Occasional ramblings: Work, leisure, heart and lungs.

8 August 2016

Posted by Mark 7 years ago


Wear your festival trousers every day.

Wear your festival trousers every day.

I've not long come back from Bestival. It's a family-friendly festival in Dorset. Apart from getting "raver's arms" from a long Fat Boy Slim session, embarrassing my youngest two kids (12 and 17)  and being mildly irked by the shit that people leave everywhere; my abiding feeling is one of sadness. I'm sad that for many this weekend is the only time they feel confident enough to walk around shoe-less, blow giant-sized bubbles, wear their festival trousers with pride and generally be themselves.

When the big kids were little (they're 22 and 20 now) we went to Center Parcs a couple of times. I called it theme park civilisation. Just for a few days you'd park your car away from your accommodation, cycle and walk everywhere, shop locally, eat locally, exercise, play with the kids, do yoga or tai chi, speak to strangers. Then go home and be a bastard again. Or at least gravitate back to a more insular and closed way of being.
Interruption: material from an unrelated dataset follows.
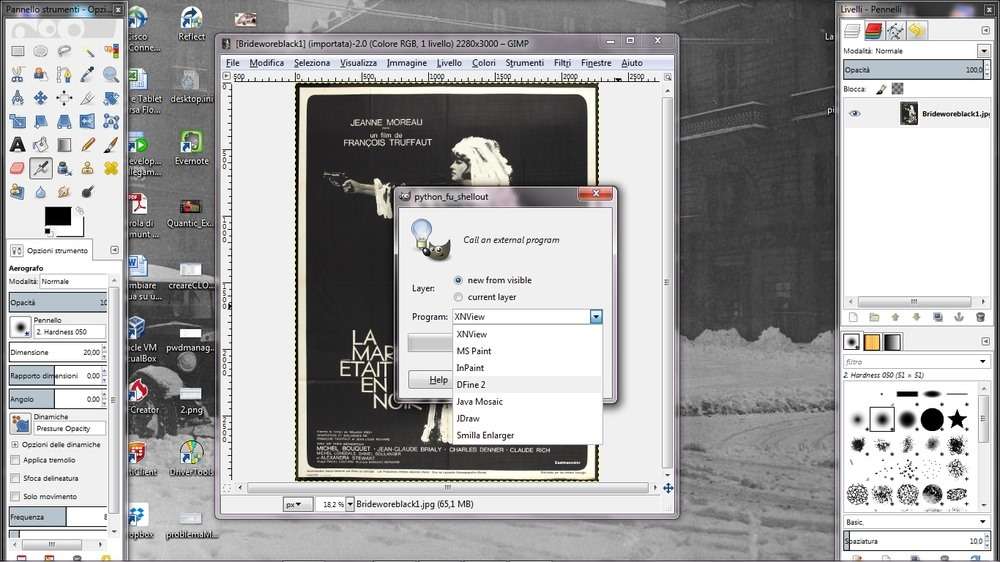Screen dimensions: 1000x562
Task: Enable the 'Applica tremolio' checkbox
Action: [x=15, y=460]
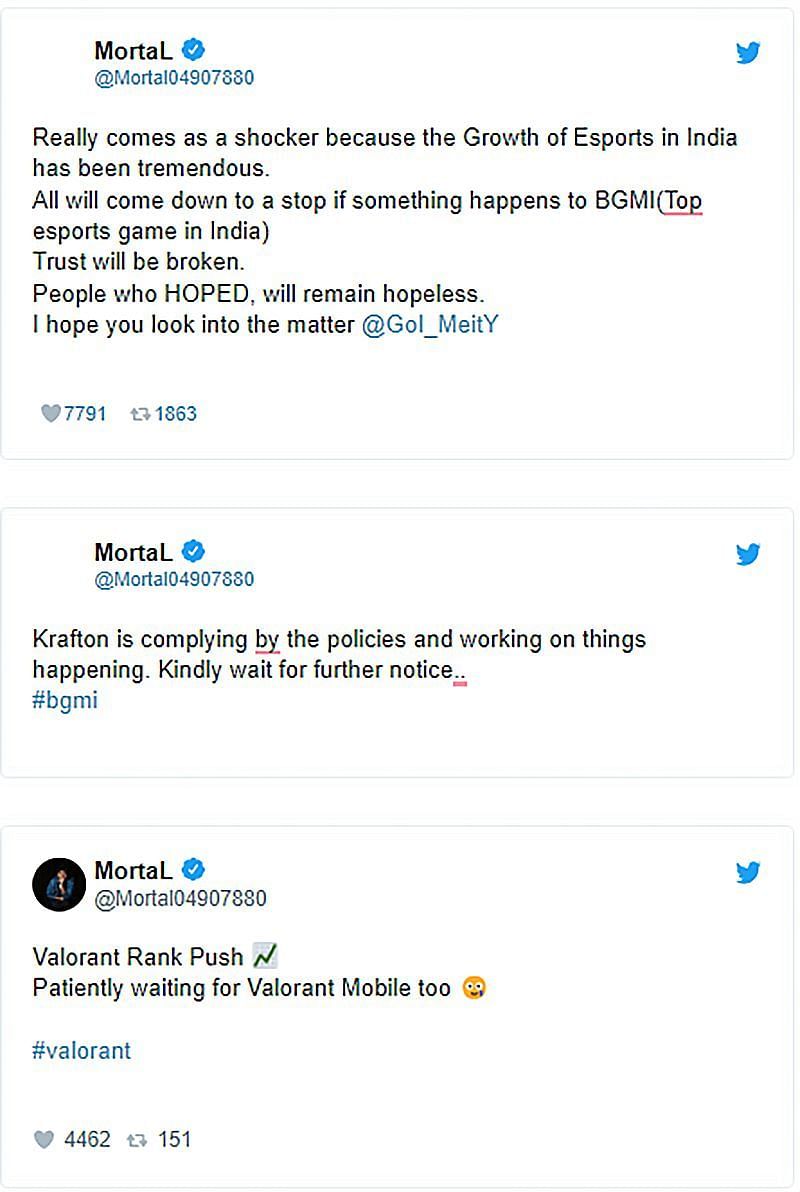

But a weekend of being you isn't enough. I want a lifetime of being me. I want to do things that quicken my pulse, that make me proud, that celebrate my quirkiness. My friend and mentor James Victore says "the things that made you weird as a kid make you great today". He's right. The foibles, the quirkiness of childhood, unshaped by societal expectation are our point of difference. We've spent the years since adolescent smoothing the rough edges off ourselves to fit in. Yet it's those rough edges that make the work that you do sticky; that differentiate you from others; and that will inevitably help you be successful.

Don't retire wishing you'd been to more festivals, wishing you'd taken your whole self to work, wishing you'd backed yourself and that crazy idea you had. Wear your festival trousers (or space helmet) every day and be who you want to be not who you think you should be. Do the things you were born to do.

Better people make better businesses, better businesses make a better world.